In addition to an outer tube, the lifting ram known from the prior art has an inner tube which in turn serves to accommodate a piston element. This outer tube and the inner tube are connected to one another via welded connections in the prior art. These welded connections are arranged for example at the upper end and at the lower end of the lifting ram. Due to these welds, the production of the lifting ram is complicated.

Lifting rams are mounted in a stable guide, in which they move up and down. Arranged in this guide are sealing elements which seal the outer diameter of the lifting ram.

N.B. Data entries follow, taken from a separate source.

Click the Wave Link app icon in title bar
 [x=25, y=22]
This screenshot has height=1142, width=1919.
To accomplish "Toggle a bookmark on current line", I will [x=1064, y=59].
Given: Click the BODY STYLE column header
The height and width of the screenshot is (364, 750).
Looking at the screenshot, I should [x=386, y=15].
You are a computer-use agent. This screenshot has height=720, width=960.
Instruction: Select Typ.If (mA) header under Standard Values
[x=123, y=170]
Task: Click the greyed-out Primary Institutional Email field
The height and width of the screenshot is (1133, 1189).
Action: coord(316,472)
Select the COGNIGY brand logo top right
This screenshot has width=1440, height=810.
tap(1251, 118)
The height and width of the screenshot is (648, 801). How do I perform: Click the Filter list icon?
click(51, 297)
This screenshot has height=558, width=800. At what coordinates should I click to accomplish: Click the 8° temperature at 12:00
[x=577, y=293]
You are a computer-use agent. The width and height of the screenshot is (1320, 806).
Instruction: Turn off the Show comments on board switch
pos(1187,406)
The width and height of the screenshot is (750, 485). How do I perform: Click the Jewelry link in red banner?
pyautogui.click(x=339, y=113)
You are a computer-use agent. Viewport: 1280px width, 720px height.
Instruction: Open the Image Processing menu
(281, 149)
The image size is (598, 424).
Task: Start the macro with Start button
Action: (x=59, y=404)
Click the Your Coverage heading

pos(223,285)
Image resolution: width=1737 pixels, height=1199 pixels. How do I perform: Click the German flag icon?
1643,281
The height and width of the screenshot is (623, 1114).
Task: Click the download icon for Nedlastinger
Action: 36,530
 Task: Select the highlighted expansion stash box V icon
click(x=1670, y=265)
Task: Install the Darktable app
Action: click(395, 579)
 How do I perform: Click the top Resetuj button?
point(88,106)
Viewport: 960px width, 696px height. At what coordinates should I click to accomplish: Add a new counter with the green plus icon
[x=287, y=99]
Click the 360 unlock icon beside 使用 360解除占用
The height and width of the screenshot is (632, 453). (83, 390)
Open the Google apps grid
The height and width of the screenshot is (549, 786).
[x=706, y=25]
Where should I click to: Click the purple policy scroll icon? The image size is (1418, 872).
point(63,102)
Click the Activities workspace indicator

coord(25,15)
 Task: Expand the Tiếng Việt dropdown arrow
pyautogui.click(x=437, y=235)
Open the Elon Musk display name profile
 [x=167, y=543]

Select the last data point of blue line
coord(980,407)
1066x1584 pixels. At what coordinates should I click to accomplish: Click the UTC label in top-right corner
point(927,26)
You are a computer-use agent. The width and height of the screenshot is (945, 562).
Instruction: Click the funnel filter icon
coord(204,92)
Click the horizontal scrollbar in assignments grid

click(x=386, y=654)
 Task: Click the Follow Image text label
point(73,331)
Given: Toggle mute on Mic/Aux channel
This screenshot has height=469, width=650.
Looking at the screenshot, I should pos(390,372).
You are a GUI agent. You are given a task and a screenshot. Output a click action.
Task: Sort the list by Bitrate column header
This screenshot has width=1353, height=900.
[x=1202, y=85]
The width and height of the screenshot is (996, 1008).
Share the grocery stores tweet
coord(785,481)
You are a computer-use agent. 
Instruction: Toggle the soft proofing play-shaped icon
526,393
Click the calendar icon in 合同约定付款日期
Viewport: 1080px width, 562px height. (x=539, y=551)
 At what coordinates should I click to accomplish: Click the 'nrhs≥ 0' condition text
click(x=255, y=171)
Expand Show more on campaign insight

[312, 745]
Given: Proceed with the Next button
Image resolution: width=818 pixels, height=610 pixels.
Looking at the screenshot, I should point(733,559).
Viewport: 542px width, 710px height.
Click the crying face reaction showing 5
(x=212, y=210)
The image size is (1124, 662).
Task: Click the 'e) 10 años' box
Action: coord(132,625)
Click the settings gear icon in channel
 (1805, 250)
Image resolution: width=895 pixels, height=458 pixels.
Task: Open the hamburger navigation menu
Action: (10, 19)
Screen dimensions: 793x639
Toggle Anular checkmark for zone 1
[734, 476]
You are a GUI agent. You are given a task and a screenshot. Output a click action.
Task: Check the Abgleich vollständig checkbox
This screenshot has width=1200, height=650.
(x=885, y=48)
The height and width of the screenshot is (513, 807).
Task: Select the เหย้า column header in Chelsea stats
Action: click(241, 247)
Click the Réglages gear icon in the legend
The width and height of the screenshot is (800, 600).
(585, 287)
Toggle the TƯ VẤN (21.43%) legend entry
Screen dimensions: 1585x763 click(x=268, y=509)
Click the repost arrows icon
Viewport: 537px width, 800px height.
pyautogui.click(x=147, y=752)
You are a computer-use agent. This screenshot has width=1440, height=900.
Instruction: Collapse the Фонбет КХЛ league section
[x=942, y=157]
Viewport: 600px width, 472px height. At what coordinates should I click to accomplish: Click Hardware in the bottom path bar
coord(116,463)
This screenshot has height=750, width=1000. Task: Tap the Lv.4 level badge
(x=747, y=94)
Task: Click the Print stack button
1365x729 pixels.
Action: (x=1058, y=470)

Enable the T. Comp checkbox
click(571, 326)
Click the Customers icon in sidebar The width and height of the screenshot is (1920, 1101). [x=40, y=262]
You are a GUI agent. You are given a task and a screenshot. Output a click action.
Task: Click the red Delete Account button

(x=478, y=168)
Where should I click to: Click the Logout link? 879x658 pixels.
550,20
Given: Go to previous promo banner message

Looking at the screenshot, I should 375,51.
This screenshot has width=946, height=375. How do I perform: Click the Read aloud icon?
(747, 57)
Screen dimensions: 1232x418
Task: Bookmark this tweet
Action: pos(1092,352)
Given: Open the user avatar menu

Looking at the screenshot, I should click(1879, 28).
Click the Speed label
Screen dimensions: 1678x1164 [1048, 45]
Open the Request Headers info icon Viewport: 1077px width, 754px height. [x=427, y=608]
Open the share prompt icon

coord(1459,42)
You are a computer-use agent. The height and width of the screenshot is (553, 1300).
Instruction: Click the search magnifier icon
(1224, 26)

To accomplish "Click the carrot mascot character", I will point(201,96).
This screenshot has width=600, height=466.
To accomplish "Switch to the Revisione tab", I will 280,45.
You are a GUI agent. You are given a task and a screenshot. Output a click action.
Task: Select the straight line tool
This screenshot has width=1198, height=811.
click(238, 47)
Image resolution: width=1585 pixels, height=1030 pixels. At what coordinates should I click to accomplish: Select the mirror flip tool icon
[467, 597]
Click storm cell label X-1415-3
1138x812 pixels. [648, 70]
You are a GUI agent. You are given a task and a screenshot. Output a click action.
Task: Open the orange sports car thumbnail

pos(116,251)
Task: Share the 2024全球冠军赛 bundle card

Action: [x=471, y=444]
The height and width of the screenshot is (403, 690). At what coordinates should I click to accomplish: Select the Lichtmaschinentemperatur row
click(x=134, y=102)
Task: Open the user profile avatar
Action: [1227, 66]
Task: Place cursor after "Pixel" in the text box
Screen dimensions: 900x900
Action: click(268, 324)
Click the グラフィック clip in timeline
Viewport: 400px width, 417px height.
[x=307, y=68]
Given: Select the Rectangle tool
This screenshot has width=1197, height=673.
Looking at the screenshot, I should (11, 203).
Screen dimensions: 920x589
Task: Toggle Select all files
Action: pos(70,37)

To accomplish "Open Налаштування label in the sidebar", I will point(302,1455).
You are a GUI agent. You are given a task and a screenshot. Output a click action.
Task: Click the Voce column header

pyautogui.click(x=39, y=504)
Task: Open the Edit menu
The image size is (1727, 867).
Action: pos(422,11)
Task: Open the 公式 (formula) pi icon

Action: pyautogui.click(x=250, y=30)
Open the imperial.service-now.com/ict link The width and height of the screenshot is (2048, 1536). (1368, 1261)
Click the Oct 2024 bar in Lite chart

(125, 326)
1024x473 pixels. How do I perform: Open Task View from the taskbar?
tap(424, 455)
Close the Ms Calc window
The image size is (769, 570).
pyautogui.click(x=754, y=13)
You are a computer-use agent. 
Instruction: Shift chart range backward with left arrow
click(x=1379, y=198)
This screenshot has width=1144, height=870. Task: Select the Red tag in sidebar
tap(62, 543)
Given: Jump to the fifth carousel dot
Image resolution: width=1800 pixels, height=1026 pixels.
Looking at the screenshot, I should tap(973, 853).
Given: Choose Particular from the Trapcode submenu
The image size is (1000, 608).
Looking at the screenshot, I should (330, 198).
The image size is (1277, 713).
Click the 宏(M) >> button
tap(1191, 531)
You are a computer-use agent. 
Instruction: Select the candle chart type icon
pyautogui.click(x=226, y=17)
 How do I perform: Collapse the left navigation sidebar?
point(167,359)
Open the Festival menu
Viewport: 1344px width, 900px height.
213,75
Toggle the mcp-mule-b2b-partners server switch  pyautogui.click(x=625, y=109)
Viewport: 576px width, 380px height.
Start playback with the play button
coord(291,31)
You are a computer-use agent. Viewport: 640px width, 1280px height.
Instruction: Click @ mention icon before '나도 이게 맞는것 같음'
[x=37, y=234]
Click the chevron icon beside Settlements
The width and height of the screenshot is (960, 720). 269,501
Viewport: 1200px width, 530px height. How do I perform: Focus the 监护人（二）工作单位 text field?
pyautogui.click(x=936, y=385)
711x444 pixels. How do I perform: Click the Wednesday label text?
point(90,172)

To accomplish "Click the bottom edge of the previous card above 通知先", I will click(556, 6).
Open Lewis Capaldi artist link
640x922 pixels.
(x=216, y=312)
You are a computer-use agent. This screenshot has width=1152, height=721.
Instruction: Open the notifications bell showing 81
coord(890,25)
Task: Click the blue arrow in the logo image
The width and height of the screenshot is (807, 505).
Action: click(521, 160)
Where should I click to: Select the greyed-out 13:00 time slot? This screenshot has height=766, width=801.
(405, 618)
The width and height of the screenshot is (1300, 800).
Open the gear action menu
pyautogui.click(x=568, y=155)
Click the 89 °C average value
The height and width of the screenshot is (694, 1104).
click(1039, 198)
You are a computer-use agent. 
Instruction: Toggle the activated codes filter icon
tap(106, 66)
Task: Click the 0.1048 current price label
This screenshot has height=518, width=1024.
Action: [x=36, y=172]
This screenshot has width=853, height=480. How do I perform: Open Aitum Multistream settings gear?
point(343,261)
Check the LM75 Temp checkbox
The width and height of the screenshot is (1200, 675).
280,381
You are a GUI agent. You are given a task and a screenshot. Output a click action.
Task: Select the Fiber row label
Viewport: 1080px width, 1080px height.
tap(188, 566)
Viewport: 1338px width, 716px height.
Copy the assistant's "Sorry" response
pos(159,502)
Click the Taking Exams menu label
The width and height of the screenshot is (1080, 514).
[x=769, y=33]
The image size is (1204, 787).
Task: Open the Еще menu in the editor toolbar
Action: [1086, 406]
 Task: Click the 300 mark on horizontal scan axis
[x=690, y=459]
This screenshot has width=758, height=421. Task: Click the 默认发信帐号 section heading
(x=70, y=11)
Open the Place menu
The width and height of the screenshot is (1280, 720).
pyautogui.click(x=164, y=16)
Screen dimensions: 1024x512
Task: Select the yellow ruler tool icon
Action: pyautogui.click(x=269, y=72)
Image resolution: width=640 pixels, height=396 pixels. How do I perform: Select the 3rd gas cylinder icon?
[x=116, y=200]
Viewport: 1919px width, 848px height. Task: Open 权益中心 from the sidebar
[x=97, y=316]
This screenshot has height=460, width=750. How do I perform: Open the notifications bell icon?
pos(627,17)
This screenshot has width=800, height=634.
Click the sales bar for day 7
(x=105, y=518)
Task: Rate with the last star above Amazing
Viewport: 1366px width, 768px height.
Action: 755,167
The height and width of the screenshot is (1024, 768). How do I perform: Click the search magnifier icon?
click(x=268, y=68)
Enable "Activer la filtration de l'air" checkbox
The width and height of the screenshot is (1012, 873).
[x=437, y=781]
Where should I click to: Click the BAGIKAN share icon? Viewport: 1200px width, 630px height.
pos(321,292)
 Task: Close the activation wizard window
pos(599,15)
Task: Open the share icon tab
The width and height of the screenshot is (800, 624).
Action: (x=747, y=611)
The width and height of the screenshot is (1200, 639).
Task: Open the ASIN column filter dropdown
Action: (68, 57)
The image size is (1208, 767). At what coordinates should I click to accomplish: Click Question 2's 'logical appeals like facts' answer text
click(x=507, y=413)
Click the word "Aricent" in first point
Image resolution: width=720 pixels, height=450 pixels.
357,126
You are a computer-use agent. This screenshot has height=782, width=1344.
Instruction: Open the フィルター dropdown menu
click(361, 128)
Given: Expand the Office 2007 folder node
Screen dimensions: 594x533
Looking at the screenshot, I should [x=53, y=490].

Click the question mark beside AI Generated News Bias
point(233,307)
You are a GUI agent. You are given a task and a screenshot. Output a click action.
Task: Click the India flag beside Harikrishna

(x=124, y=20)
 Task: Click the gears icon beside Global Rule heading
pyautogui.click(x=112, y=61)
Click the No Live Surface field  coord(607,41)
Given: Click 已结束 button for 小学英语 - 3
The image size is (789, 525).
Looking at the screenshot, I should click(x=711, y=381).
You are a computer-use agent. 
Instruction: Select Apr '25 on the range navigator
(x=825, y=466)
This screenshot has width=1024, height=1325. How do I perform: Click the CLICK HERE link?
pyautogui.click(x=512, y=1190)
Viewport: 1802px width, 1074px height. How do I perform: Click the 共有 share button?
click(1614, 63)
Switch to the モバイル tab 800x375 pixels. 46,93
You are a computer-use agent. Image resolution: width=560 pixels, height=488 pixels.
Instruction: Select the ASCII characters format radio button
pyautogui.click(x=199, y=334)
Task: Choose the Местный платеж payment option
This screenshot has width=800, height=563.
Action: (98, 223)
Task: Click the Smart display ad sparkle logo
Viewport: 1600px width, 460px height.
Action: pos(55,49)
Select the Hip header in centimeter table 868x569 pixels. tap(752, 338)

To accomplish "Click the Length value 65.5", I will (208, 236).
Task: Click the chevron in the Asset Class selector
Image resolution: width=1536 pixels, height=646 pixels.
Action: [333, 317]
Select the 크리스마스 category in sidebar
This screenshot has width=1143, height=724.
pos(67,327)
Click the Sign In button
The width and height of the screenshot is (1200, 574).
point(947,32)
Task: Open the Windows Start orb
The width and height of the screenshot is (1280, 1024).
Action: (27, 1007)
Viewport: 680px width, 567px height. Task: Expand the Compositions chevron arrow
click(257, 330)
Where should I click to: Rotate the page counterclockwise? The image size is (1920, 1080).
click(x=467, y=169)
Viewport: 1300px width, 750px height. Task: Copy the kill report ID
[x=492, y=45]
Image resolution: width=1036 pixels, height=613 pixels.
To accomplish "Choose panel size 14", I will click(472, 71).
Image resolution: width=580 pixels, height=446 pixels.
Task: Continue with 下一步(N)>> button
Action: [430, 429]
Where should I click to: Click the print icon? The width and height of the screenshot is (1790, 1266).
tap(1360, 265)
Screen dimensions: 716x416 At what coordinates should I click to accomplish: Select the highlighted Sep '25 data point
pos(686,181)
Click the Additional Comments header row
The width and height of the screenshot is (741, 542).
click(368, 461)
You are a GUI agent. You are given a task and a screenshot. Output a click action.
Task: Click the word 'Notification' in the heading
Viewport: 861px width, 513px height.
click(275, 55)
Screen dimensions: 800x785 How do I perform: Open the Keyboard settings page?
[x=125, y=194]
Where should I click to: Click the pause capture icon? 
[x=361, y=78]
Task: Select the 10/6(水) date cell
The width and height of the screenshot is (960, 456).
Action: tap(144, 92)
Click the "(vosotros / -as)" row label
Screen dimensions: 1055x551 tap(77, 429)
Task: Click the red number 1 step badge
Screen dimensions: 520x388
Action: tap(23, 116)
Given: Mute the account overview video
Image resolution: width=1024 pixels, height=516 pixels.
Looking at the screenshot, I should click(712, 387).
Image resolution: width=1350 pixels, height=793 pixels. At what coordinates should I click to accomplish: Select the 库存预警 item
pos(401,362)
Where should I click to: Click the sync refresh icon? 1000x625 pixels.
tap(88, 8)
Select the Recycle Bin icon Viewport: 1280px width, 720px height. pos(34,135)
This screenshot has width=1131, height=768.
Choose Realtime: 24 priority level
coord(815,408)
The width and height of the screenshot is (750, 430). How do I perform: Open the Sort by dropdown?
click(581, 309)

However, the sealing elements do not serve to seal the hydraulic medium of the drive hydraulics but rather to keep the lubricant located in the guide inside the lubrication chamber of the guide and to prevent surface water from being able to enter the lubrication chamber of the guide, for example during wet cleaning of the garage floor.

The object of the present invention is therefore to provide a lifting ram which can be produced more easily. This lifting ram should have a precisely defined outer diameter with a high surface quality and satisfactory corrosion protection.

The lifting ram according to the invention for lifting platforms, in particular for underfloor lifting platforms, comprises an inner tubular body and an outer body which is at least partially tubular and which at least partially surrounds the inner tubular body. The outer tubular body and the inner tubular body are connected to one another at least in a force-fitting manner and preferably materially via connecting elements. According to the invention, the lifting ram is an element which is extruded at least in some sections.

An element which is extruded at least in some sections is understood to mean that at least one section of the lifting ram is produced by an extrusion process. A tubular body is understood to mean a body having an essentially continuous cavity in its interior. Both the inner tubular body and the outer tubular body may have any cross sections, such as circular cross sections, polygonal cross sections, elliptical cross sections, combinations thereof and the like.

Preferably, the cross section of the outer tubular body and the cross section of the inner tubular body are matched to one another, i.e. for example both circular cross sections. However, it would also be possible to select different cross sections, for example a polygonal cross section for the outer tubular body and a circular cross section for the inner tubular body.

Preferably, the outer tubular body essentially completely surrounds the inner tubular body.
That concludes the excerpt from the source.